[Verilen Metin]:
--------

İşte orada, asıl anlatıcı olarak kendi “karanlık yanım” devreye girdi. Onca yaşanmışlığa tanıklık eden, görüp okuyup eyleyen “ben”im de bir şeyleri aydınlatmam gerekiyordu.
3./ “Karanlık Adam”
Kadın, “Karanlık adamsın” demişti Adam’a. Bunlardan çok da bihaberdi. Kendi sanrılarının derdindeydi ihtimal. Yola çıkmışlardı birlikte. Sözüm ona güzelleştireceklerdi yaşamlarını. Yaşama oburluğu tüketen bir şeydi, bunu az çok biliyordu Adam.
Kadın ise sevmeyi, örselemek sanıyordu. Ve ötede, sürekli mitomanik hikâyeler uyduruyordu. Bu da bir anlatı hüneriydi aslında. Ama yıkıcı, karalayıcı. Oysa yazmak böyle bir şey değildi. İnsana dokunmanız, anlamanız gerekirdi. Hatta insanı sevmeniz…
4./ Yeni Baştan
Adam’ın her gün gece gündüz sözcüklerle uğraşmasından sıkılmıştı Kadın. Kurduğu dünyalar, anlattığı hikâyeler ona göre değildi. İyi insan olmanın iyi okurlukla bağını bilemezdi. Daha başka şeyleri de. Yalanlarıyla yaşayıp, aldatmalarıyla avunuyordu. Şimdi kendi göğünde şüphesiz ki yalnız!

--------

[Çalışma Soruları]:
a) Kadın ile Adam'ı anlatan metne göre şu soruları yanıtlar mısınız?
(i) Kadın, Adam'a ne demişti?
(ii) Kadın sevmeyi ne sanıyordu?
(iii) Kadın neden sıkılmıştı?
b) Aşağıdaki ifadeler, Kadın ile Adam'ı anlatan metinle uyuşuyor mu?
(i) Kadın sürekli mitomanik hikâyeler uyduruyordu.
(ii) Adam, yaşama oburluğunun tüketen bir şey olduğundan habersizdi.
(iii) Metne göre yazmak, yıkıcı ve karalayıcı bir anlatı hüneridir.
c) Kadın ile Adam'ı anlatan metni kaldığı yerden alıp sürdürür müsünüz?
Bundan sonra gelen malzeme metinden bağımsız, ayrı bir malzemedir.

[Gösterilen Girdiler]:

--------

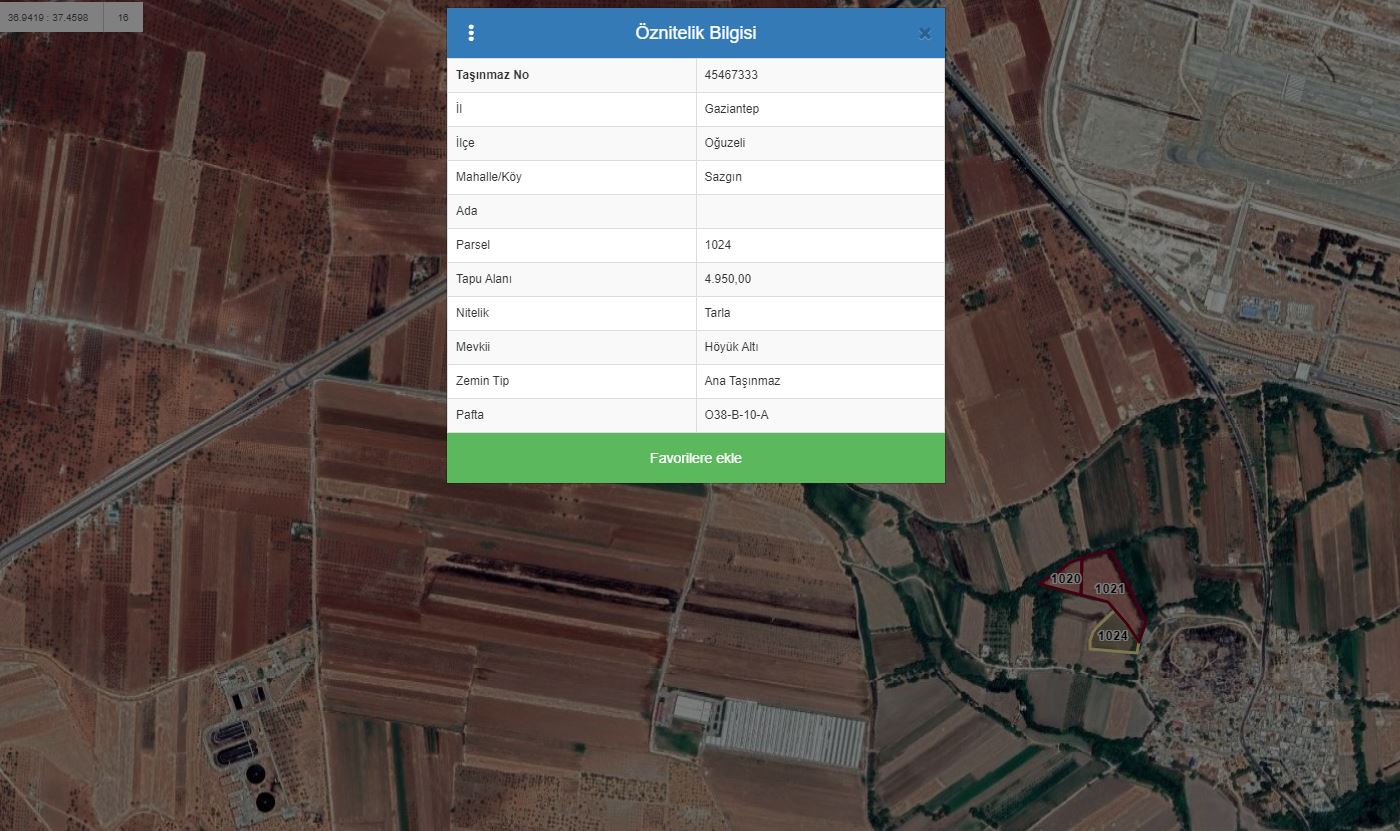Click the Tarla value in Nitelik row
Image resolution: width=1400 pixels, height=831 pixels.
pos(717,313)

--------

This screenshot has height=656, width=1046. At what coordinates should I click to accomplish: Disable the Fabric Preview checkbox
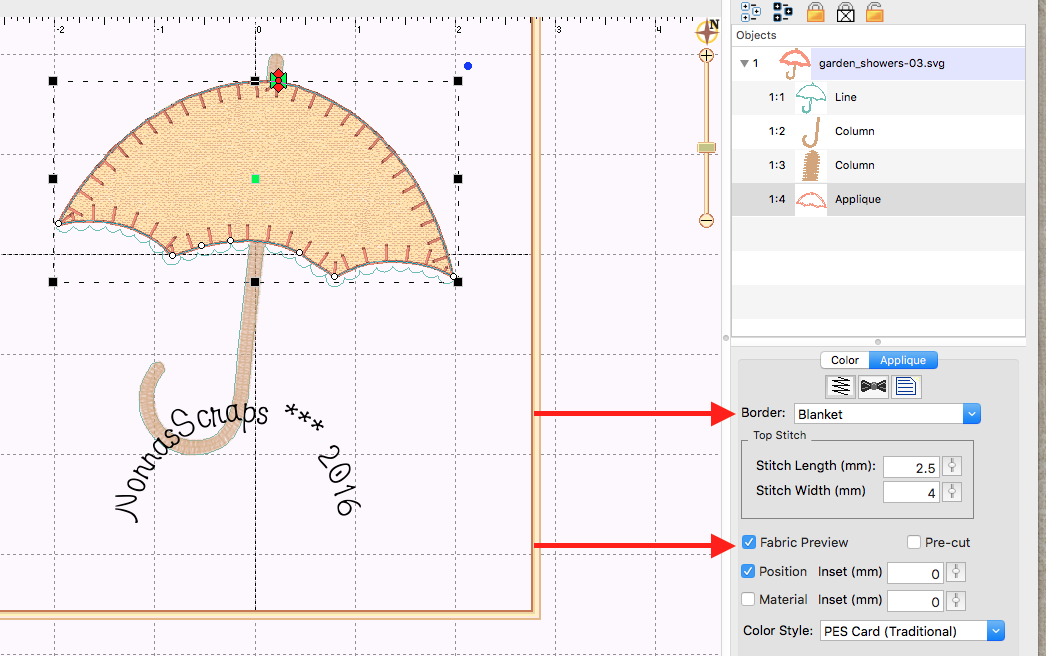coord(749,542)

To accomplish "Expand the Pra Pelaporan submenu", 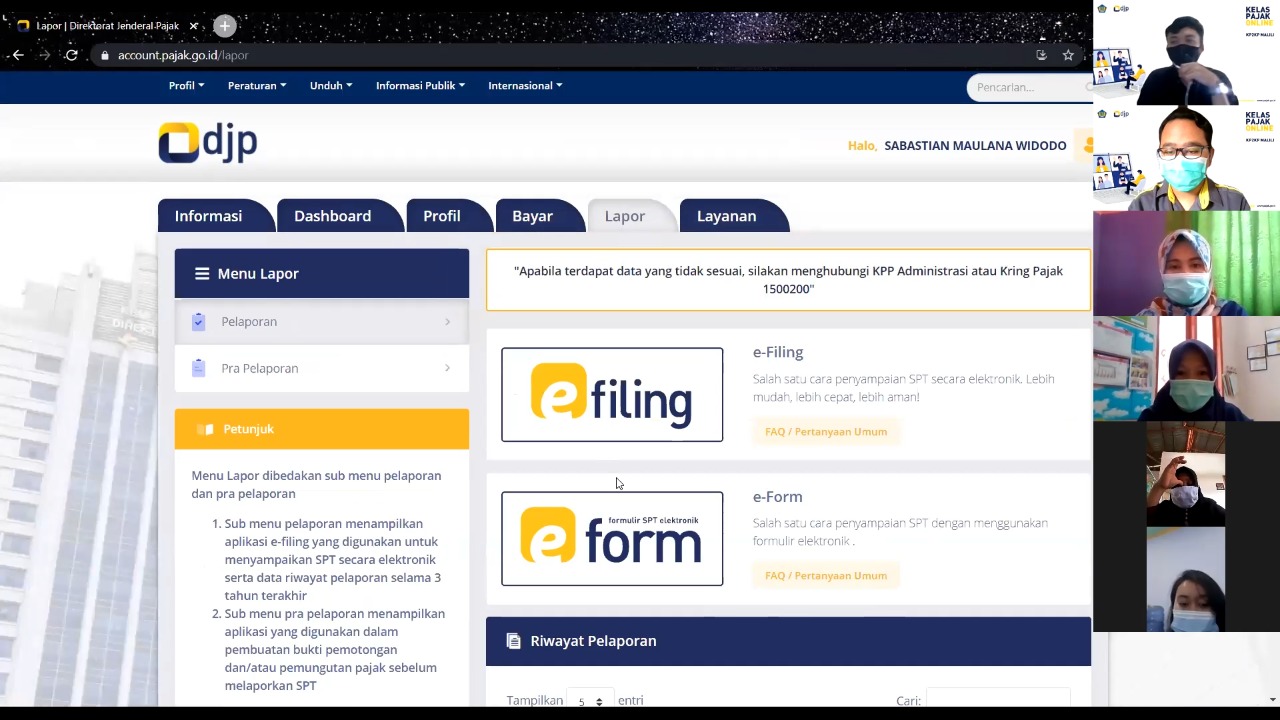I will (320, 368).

--------

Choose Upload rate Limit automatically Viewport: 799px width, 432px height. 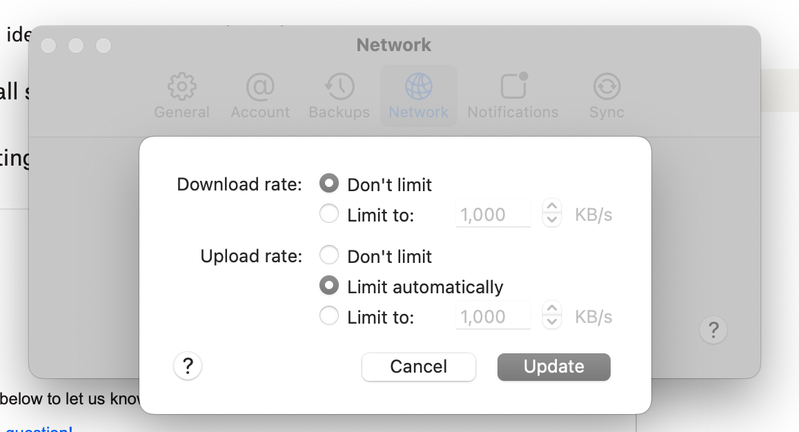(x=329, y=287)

--------

[Soruların Yanıtları]:
a)
(i) "Karanlık adamsın" demişti.
(ii) Örselemek sanıyordu.
(iii) Adam'ın her gün gece gündüz sözcüklerle uğraşmasından sıkılmıştı.

b)
(i) Evet: "Ve ötede, sürekli mitomanik hikâyeler uyduruyordu."
(ii) Hayır: "Yaşama oburluğu tüketen bir şeydi, bunu az çok biliyordu Adam."
(iii) Hayır: "Oysa yazmak böyle bir şey değildi. İnsana dokunmanız, anlamanız gerekirdi."

c)
Haz dediği şeyin ise ânlık bir sürükleniş olduğunun çok da farkında değil eminim! İnsan “kurban”ını başka nasıl seçebilir ki?!
“Manik olma” halini ilk bakışta asla göremezsiniz ki!
5./ Ruh Kamaşması
Önce “ruh zenginliği”ni yazmıştın romanda. Bunsuz bir insan yavandır, demiştin. Ah Kant, her yerde çıkıyordu karşına. Ne gerek var buna demeden, okuyordun onu. İnsanı gösteriyordu size, hele o ruh kamaşmalarını, içkörlüklerini…Sonra savrulmaları, biçarelikleri, kendinden geçişleri…
Ne demişti Adorno:
“Yanlış hayat, doğru yaşanmaz!”
Eğer yaşanacaksa “yeniden doğuş”, birbirine yetişebilecek iki insan karşılaşmalıdır. Güne ancak öyle kavuşabilirsiniz…
(*) Psikolojik Otobiyografi, Hermann Broch; Çev.:Saliha Yeniyol Kerkhoff, İthaki Yay., 2013, 151 s.